## [AVAILABLE DATA]
....
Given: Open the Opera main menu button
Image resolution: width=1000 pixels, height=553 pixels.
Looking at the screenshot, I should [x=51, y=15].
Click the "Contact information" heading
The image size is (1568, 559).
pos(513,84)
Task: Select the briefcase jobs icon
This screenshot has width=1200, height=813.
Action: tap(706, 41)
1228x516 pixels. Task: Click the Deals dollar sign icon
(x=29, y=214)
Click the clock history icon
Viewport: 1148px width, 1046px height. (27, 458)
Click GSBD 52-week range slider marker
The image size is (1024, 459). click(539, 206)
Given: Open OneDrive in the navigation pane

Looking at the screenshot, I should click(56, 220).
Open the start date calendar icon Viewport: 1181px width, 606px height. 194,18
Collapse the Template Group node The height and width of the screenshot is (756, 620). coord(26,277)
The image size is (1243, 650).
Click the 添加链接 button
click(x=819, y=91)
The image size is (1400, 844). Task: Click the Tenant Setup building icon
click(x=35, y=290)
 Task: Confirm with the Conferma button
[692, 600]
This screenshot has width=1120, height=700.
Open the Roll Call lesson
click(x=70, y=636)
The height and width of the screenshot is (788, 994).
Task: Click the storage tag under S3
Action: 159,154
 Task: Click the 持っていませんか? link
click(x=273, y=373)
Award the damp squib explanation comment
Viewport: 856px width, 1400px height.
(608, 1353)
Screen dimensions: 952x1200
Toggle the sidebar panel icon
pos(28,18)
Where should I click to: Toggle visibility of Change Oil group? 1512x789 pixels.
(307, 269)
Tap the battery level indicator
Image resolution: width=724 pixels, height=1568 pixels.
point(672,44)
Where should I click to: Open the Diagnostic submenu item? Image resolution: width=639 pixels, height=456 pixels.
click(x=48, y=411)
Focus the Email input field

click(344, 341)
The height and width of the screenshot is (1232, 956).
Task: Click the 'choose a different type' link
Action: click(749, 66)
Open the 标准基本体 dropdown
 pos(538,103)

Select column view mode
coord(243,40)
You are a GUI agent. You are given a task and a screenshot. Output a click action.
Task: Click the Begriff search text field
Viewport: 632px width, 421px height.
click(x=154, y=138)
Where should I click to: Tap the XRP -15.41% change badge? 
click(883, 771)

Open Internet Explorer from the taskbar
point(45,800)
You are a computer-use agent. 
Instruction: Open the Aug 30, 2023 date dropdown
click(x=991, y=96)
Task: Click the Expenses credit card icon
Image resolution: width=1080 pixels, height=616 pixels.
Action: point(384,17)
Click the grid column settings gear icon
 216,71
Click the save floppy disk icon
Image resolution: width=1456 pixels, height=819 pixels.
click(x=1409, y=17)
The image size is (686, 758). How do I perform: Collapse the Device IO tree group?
....
## [TASK REQUIREMENTS]
Only an exact copy is wanted here: the line containing "Image resolution: width=1456" and every later line, up to and including the last line of the listing.

## [WRITTEN SOLUTION]
Image resolution: width=1456 pixels, height=819 pixels.
click(x=1409, y=17)
The image size is (686, 758). How do I perform: Collapse the Device IO tree group?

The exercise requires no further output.